Since ChatGPT’s release in 2022, the landscape of artificial intelligence (AI) has undergone a dramatic transformation. This technology —once an area of niche interest — has now permeated everyday life, influencing everything from children in school to leaders in the boardroom. The average person has gone from not knowing what AI is, to really sitting up and taking notice. Technology companies, meanwhile, have shifted from having vague AI strategies in PowerPoint to having a core focus on AI development and implementation. The AI trends graph1 below illustrates the scale of this change nicely, with the spike in 2022 aligned to the launch of ChatGPT.

AI Health Graphic

The graph depicts the increase of Hacker News front page items mentioning AI between 2008 and 2024.

What does AI mean for healthcare providers?

Amidst this rapid evolution, the healthcare sector stands out for its complex relationship with AI. The industry oscillates between the enthusiastic anticipation of AI’s potential to improve patient outcomes and cautious scepticism — especially regarding the ethical, privacy, and regulatory implications involved.

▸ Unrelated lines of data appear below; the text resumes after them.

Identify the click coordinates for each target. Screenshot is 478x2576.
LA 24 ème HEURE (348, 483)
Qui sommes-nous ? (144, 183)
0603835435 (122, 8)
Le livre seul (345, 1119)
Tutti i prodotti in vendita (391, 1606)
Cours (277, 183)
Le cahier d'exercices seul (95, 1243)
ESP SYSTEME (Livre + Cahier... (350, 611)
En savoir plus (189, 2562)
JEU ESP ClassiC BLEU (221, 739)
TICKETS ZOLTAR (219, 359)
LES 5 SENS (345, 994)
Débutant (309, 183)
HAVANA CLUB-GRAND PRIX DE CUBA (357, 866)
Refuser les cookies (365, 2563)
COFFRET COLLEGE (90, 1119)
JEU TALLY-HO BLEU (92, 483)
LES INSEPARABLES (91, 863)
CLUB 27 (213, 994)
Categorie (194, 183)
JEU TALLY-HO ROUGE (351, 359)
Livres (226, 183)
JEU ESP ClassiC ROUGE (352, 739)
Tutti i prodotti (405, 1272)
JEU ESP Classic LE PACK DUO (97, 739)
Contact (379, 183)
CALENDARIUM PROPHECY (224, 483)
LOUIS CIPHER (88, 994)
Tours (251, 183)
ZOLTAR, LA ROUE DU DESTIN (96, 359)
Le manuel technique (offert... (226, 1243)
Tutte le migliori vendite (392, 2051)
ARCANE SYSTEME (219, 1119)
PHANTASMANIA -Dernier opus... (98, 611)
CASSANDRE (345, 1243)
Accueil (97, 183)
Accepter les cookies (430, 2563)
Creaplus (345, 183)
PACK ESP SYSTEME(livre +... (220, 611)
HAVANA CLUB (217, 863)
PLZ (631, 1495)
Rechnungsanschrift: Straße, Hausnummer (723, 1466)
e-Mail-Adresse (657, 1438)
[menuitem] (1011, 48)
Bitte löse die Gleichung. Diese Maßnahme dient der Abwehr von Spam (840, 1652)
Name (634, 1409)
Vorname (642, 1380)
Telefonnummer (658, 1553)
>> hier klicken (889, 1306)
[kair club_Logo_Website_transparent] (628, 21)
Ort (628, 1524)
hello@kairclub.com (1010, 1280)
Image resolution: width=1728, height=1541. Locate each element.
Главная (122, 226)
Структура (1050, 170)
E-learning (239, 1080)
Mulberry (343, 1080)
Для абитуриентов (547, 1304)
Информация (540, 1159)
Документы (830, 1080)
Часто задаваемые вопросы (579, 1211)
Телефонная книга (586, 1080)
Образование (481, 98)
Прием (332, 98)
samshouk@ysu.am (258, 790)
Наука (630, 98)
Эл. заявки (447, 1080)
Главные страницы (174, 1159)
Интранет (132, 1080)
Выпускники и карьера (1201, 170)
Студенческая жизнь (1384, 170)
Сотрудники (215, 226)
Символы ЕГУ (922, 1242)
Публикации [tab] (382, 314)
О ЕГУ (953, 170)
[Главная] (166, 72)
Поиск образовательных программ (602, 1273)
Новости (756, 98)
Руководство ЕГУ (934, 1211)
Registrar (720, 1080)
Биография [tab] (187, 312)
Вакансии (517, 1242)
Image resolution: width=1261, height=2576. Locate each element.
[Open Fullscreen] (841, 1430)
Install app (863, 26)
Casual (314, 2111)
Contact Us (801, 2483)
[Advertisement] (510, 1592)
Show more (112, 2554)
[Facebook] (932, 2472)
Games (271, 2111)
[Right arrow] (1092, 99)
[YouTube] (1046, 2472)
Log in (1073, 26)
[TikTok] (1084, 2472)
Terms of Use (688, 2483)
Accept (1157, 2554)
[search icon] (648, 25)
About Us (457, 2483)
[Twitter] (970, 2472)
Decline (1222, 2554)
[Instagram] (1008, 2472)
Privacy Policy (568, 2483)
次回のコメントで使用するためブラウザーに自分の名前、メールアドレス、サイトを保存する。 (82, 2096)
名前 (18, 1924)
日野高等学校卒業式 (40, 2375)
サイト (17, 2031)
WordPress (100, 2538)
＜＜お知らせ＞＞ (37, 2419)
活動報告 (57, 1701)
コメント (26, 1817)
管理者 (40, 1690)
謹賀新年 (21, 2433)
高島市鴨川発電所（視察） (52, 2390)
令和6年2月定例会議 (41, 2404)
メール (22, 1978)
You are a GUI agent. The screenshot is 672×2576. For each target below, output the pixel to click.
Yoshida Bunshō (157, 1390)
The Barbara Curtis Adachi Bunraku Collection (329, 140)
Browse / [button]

While some hospitals and healthcare organisations — such as Mayo Clinic2 and Cleveland Clinic3— are aggressively adopting AI, many are not. According to chief information officers (CIOs) who answered the 2024 EY CIO Sentiment Survey4, 49% see GenAI technology as enhancing organisational value and driving 2x return on investment (ROI), but only 13% have implementation plans established.

Some are waiting for the technology to mature, for the hype cycle to normalise, or for expertise in AI to become more widely available. Other health leaders surveyed cite barriers to adoption including data infrastructure concerns, cybersecurity risks, lack of responsible AI standards, IP protection risks and compliance and ethical risk. As a general trend, healthcare organisations are waiting to see how other people are progressing before they buy in themselves. They want to see well-established references before investing substantially.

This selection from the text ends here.